[Dataset entries]
+ + + + +

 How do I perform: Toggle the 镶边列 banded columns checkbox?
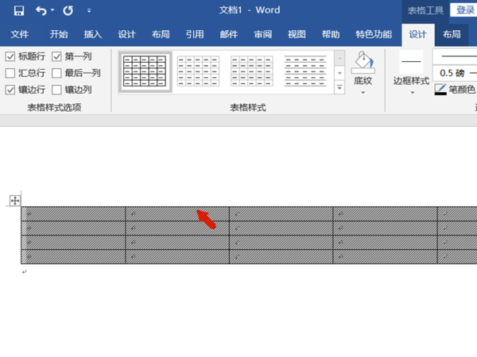(56, 90)
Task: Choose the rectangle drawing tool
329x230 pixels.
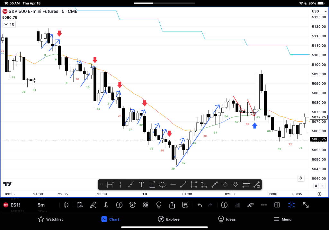Action: tap(193, 184)
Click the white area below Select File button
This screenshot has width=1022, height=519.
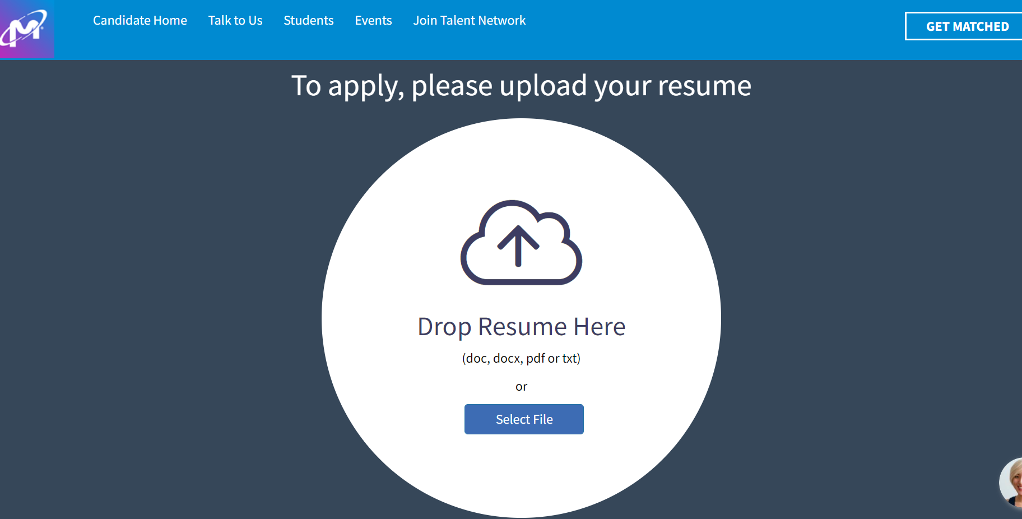[521, 471]
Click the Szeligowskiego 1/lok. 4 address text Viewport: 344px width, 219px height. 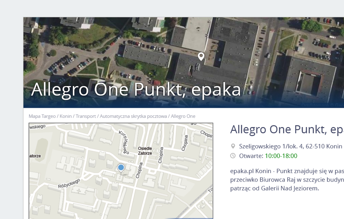[291, 146]
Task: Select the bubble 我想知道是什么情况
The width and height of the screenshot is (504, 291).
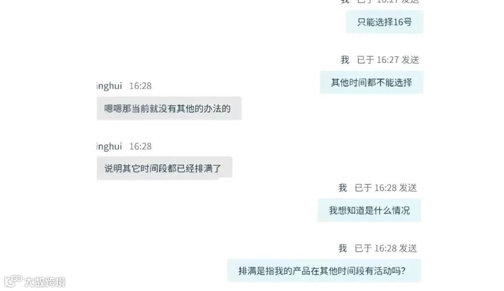Action: click(369, 210)
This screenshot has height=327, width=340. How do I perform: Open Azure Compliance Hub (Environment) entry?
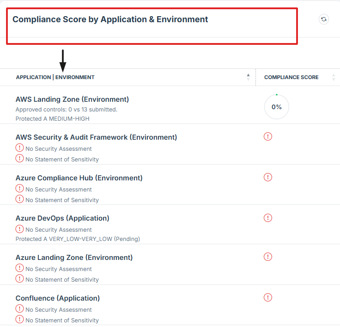[79, 178]
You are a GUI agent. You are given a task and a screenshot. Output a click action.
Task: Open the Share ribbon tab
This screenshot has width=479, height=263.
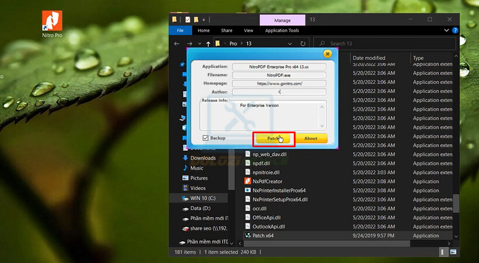click(x=226, y=30)
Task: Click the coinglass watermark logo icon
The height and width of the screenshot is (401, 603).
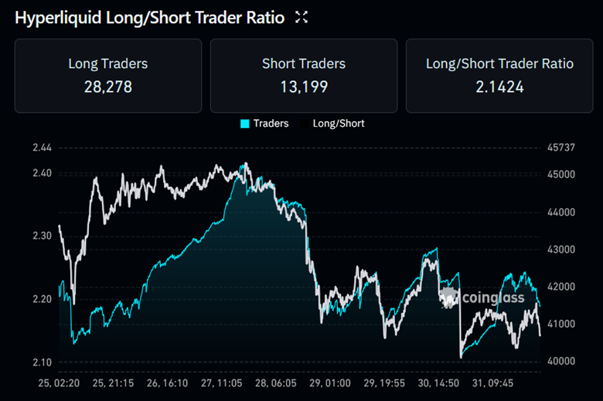Action: (x=449, y=298)
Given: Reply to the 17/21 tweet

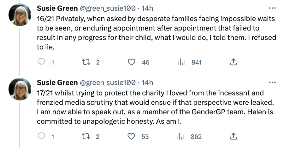Looking at the screenshot, I should click(41, 136).
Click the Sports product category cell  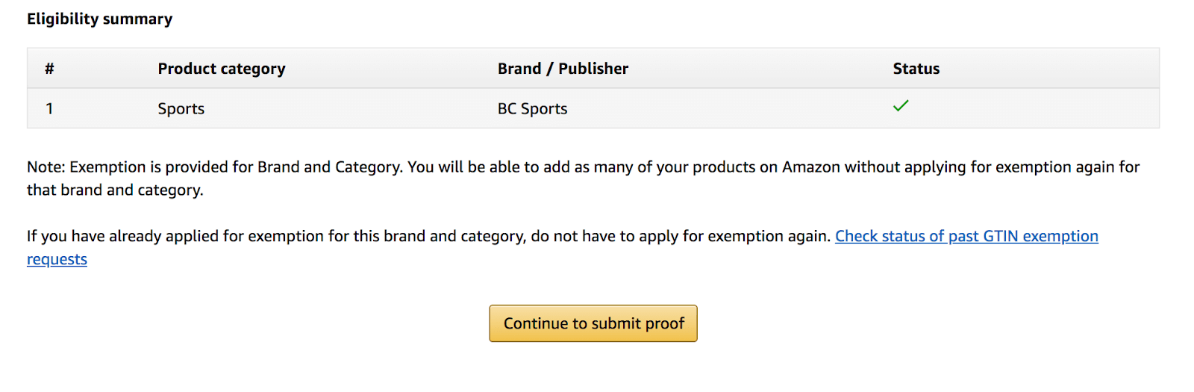181,109
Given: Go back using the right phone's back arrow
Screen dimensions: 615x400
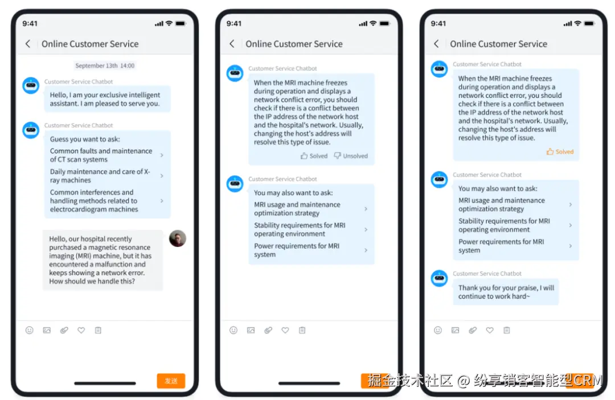Looking at the screenshot, I should pyautogui.click(x=436, y=44).
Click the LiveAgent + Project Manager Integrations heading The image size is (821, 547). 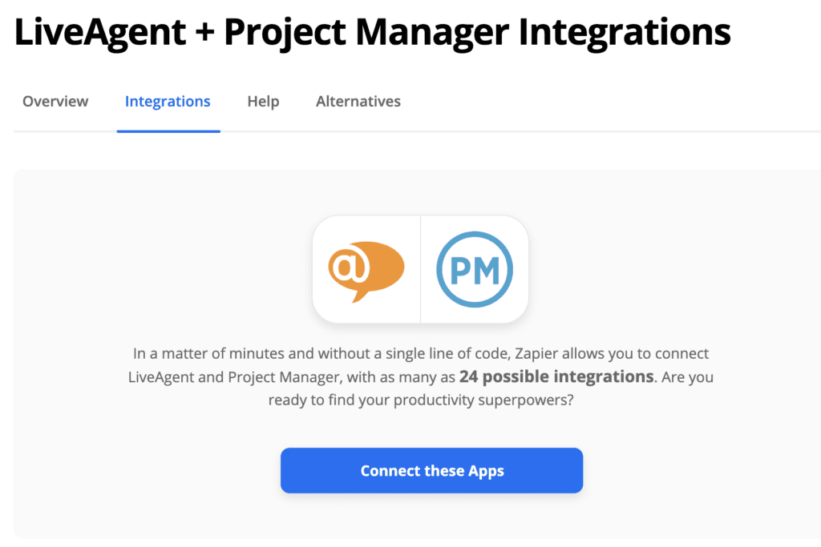pos(374,31)
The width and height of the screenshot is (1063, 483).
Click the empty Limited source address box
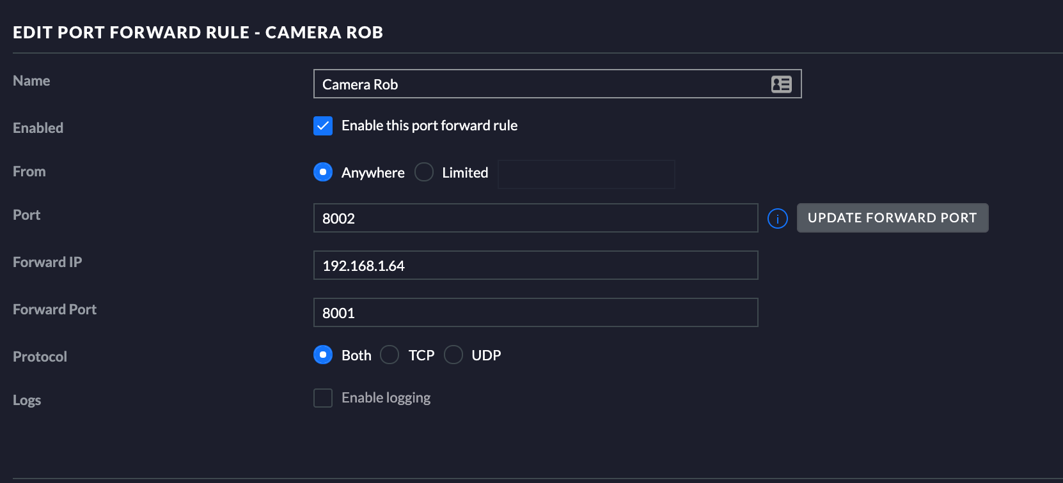[586, 174]
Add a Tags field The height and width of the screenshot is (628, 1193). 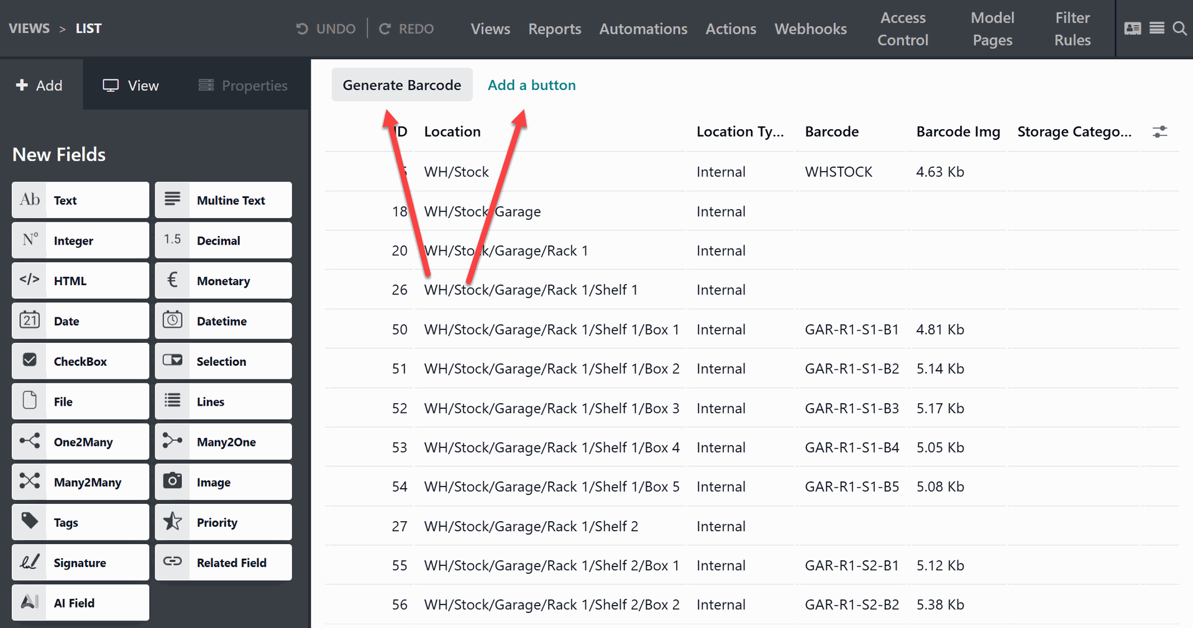80,522
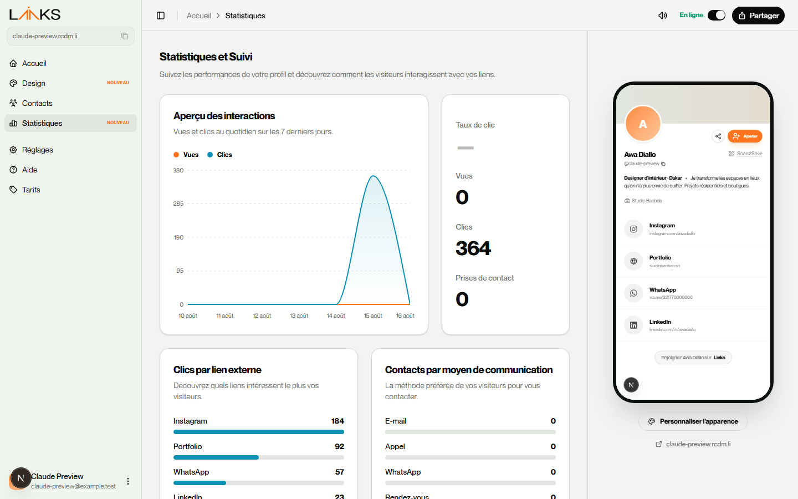Open the user account options menu
This screenshot has height=499, width=798.
click(128, 481)
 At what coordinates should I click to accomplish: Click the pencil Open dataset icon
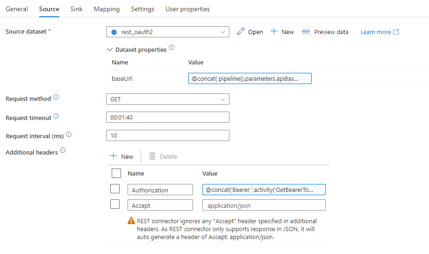(241, 31)
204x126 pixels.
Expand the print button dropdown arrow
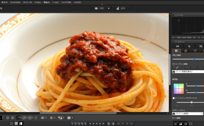(109, 8)
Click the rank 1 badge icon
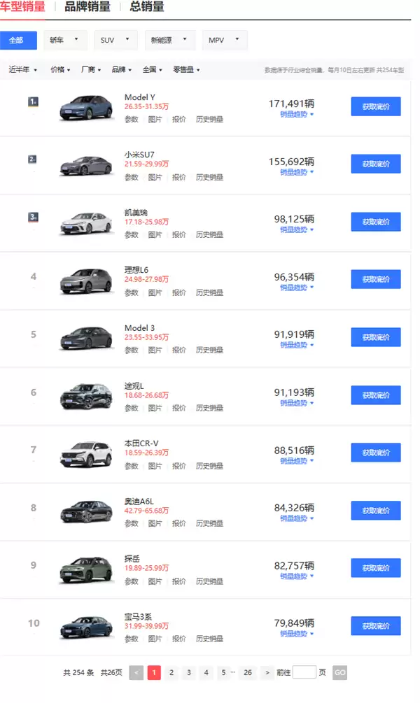420x703 pixels. click(33, 102)
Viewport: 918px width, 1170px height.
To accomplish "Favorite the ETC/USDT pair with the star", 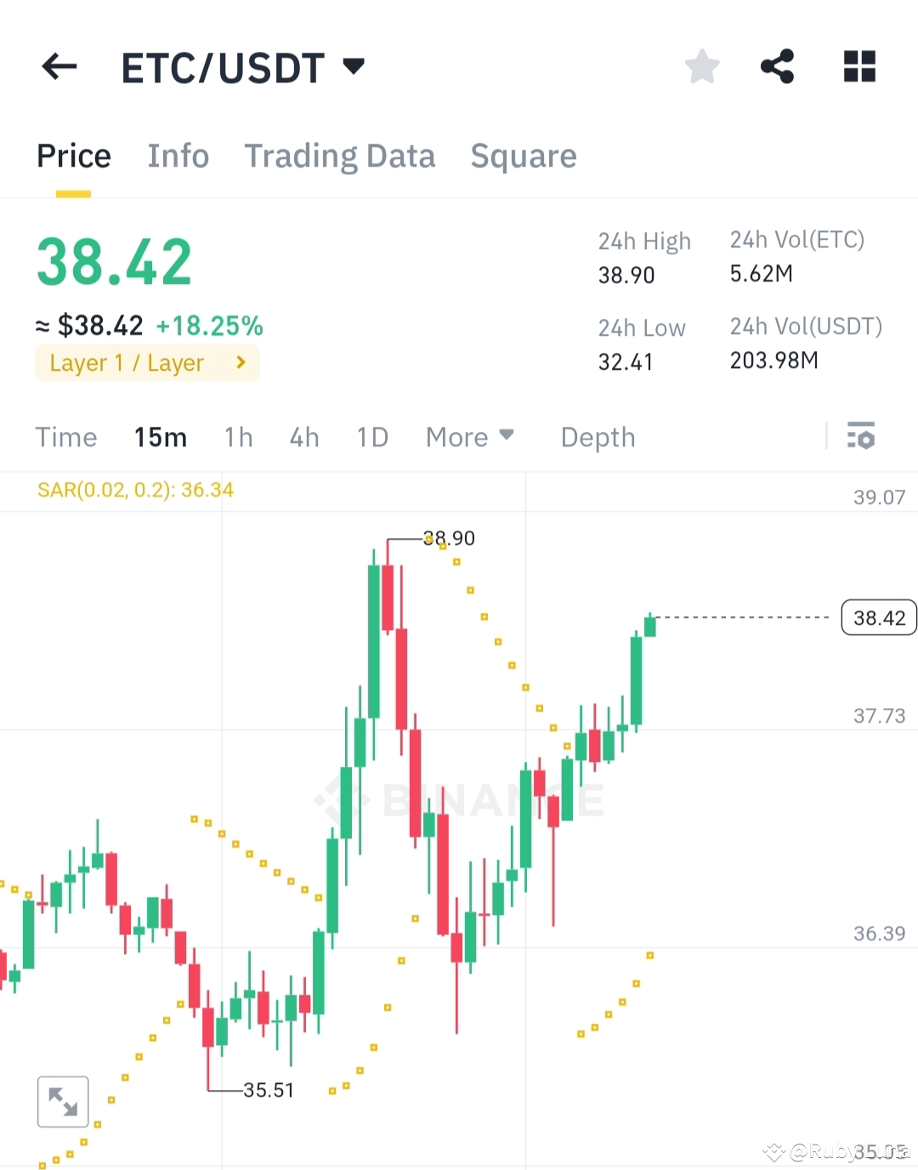I will [702, 66].
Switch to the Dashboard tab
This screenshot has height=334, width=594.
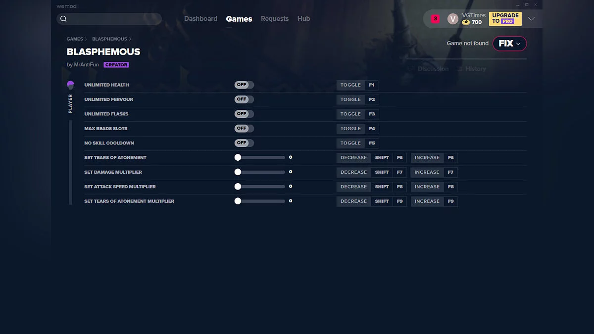pos(200,18)
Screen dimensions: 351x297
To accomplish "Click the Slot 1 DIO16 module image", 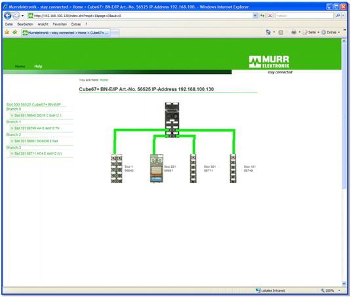I will (117, 168).
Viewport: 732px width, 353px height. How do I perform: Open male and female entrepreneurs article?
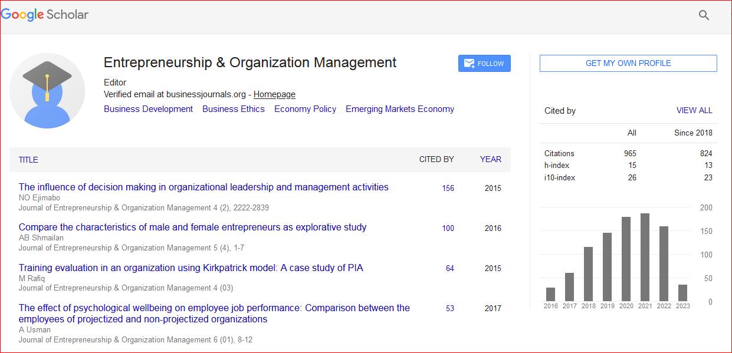pos(192,227)
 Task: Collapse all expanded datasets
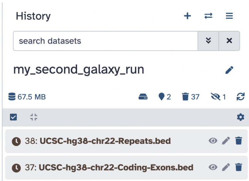34,117
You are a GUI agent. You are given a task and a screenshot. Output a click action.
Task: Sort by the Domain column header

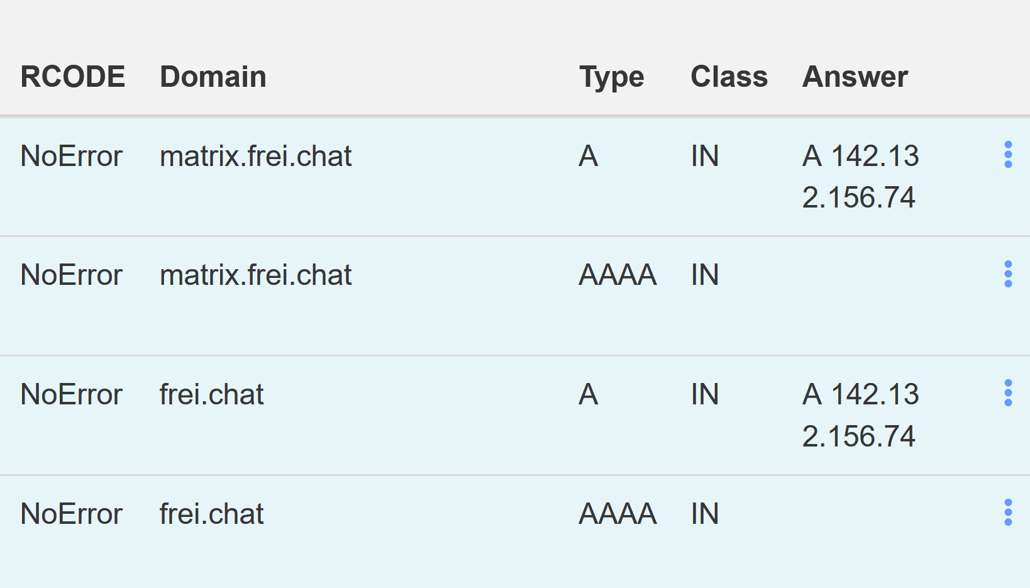click(213, 77)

+ + + + +

▸ What is being asked
Print an exact copy of the lines above, from the one containing "Task: Select the bubble 我想知道是什么情况" through the one containing "Task: Open the Share ribbon tab", and leave out the pictures.

▸ Solution to the problem
Task: Select the bubble 我想知道是什么情况
The width and height of the screenshot is (504, 291).
Action: click(369, 210)
This screenshot has height=327, width=340. How do I perform: Open Azure Compliance Hub (Environment) entry?
[79, 178]
You are a GUI agent. You are given a task and a screenshot. Output a click action.
Task: Open the Share ribbon tab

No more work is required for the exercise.